Rio Lucio is a census-designated place (CDP) in Taos County, New Mexico, United States. As of the 2020 census, Rio Lucio had a population of 303.
==Geography==

According to the United States Census Bureau, the CDP has a total area of 1.1 sqmi, all land.

==Demographics==

As of the census of 2000, there were 379 people, 146 households, and 115 families residing in the CDP. The population density was 354.8 PD/sqmi. There were 187 housing units at an average density of 175.1 /sqmi. The racial makeup of the CDP was 35.36% White, 3.43% Native American, 55.94% from other races, and 5.28% from two or more races. Hispanic or Latino of any race were 93.40% of the population.

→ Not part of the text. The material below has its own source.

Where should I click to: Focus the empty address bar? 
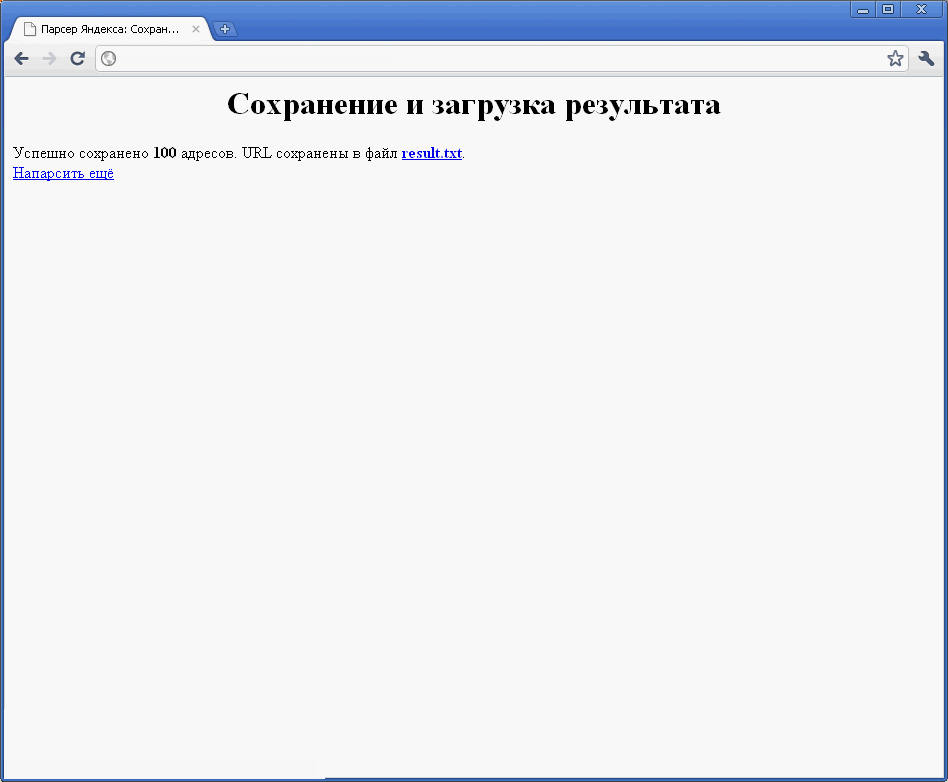(500, 59)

There were 146 households, out of which 36.3% had children under the age of 18 living with them, 50.0% were married couples living together, 21.9% had a female householder with no husband present, and 21.2% were non-families. 20.5% of all households were made up of individuals, and 8.9% had someone living alone who was 65 years of age or older. The average household size was 2.60 and the average family size was 2.94.

In the CDP, the population was spread out, with 26.6% under the age of 18, 7.7% from 18 to 24, 26.1% from 25 to 44, 24.8% from 45 to 64, and 14.8% who were 65 years of age or older. The median age was 38 years. For every 100 females, there were 99.5 males. For every 100 females age 18 and over, there were 93.1 males.

The median income for a household in the CDP was $24,107, and the median income for a family was $22,292. Males had a median income of $23,393 versus $20,375 for females. The per capita income for the CDP was $11,827. About 17.9% of families and 21.7% of the population were below the poverty line, including 36.9% of those under age 18 and 26.3% of those age 65 or over.

Historical population
| Census | Pop. | Note | %± |
| 2020 | 303 |  | — |
U.S. Decennial Census

==Education==
The community is in the Peñasco Independent School District.